▸ **AIM OF THE EXERCISE**
Which city tops the 2005 list of most dangerous cities in the text below?

Every year, the Morgan Quinto Press ranks the "most dangerous" U.S. cities, based on crime statistics. Every year, these cities are the most overwhelmingly black areas of the nation. Somehow, nobody but this writer — as far as I know — has been "insensitive" enough to make that very simple and obvious correlation, and to state it in print. See for yourself:

Most dangerous cities — 2005

1. Camden, N.J.
2. Detroit, Mich.
3. St. Louis, Mo.
4. Flint, Mich.
5. Richmond, Va.
6. Baltimore, Md.
7. Atlanta, Ga.
8. New Orleans, La.
9. Gary, Ind.
10. Birmingham, Ala.
Any questions?
 

Murder — intentional and "unintentional"

     Eighteen-year-old Lakeisha Adams was arrested in Bogalusa, Louisiana, in December and reportedly admitted putting her 3-month-old son in a clothes dryer and running it until he had burned to death. Zenadia Franklin, described in the media as "the girlfriend of the dead baby's father," faulted local authorities: "I told them y'all need to watch 'Keisha, but they wouldn't listen."

▸ **SUPPLIED INFORMATION**
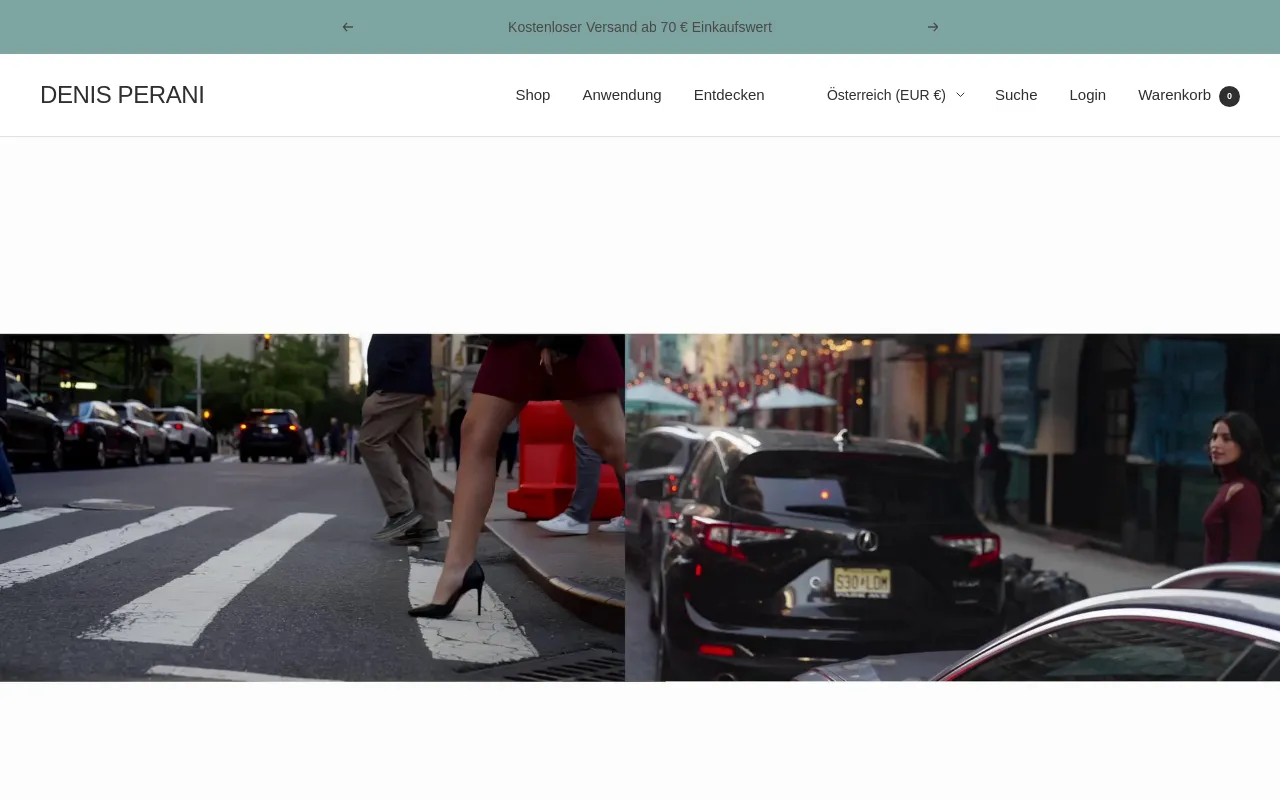The width and height of the screenshot is (1280, 800).
Task: Click the next announcement arrow
Action: (x=933, y=27)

▸ **YOUR RESPONSE**
Camden, N.J.